Baby Billy harbors a grudge against Eli for stealing Aimee from him, having welcomed her into the luxury of a televangelist life while leaving Baby Billy to near-ruin. His purported love for his family is a thin veneer over his true desires to exploit them for personal gain, apparent in the way he uses Judy in season one as a stand-in for Aimee-Leigh to ensnare new fans of “Misbehavin.’” As Baby Billy, Goggins is milder than Lee Russell but no less crafty, and he sneers and hurls insults as he’s well accustomed to (“Go outside, nerd,” he barks at Judy’s emasculated husband, B.J., played by Tim Baltz). But unlike Lee Russell—whose wiles are far more abrasive—Baby Billy has a silky smooth, snake-charming gentleness. It’s a duality of character that he uses to worm himself into the good graces of his niece and nephews and attempt to turn them against one another and their father. He even briefly softens the hardened Eli, whose suspicions towards Baby Billy’s underlying intentions are, of course, warranted. Baby Billy is a no-good, scheming hustler, and Danny McBride has made his career off of a fascination with, in particular, emasculated hustlers.

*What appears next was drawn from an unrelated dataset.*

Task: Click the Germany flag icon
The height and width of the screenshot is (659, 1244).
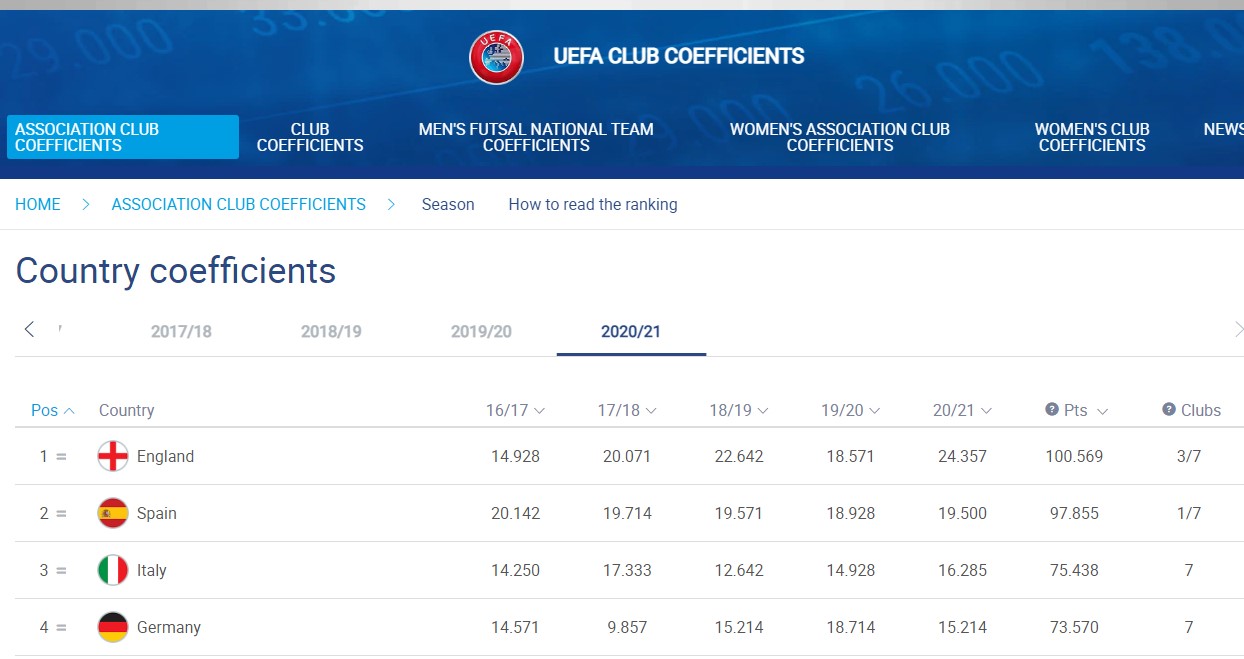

This combination of Goggins’ inherently unusual look, the roles he’s come known to embody and the assets he’s gleaned through them has made him something of secret comedic weapon for the McBride/Hill/Green HBO industrial complex. More interestingly, it’s a weapon that no one else seems to feel quite as comfortable wielding. Goggins notes the humor found in his past dramatic roles, and has picked up guest spots on sitcoms like Community and The Big Bang Theory, and led one titled The Unicorn that was canceled after two seasons. Reviews in the latter note a welcome contrast between Goggins’ portrayal of a grieving widowed father against his past work, showcasing a warmer side of his range. “It’s not an exciting performance. It’s a nice performance,” writes The Hollywood Reporter. Indeed, but is it funny?

Beyond the charming John Bronco short films—a duo of mockumentaries chronicling the absurd rise and fall of fictional TV pitchman and American folk hero John Bronco (Goggins) for the Ford Motor Company—McBride, Hill, and Green are among the only creatives who have allowed Goggins to go full-throttled with his comedy potential. Goggins is happy to go along for the ride, and he speaks of working with Danny McBride and Quentin Tarantino with equal veneration. But, as Goggins understands, the work that McBride, Hill, and Green tend to do runs along a dark undercurrent, always teetering between comedy and drama and allowing for earned moments of pure absurdity. Perhaps this is why Walton Goggins has found such a comfortable home in their work. It’s a hat trick, giving the dramatic actor something seemingly different to do yet still playing off the strengths that made him known to his audience. But even going back to something like The Unicorn, the effortlessness Goggins conveys in jumping to different ends of the performance spectrum solidifies him as one of our very best. And even the best haven’t got a song like “Misbehavin.’”


Brianna Zigler is an entertainment writer based in middle-of-nowhere Massachusetts. Her work has appeared at Little White Lies, Film School Rejects, Thrillist, Bright Wall/Dark Room and more, and she writes a bi-monthly newsletter called That’s Weird. You can follow her on Twitter, where she likes to engage in stimulating discussions on films like Movie 43, Clifford, and Watchmen.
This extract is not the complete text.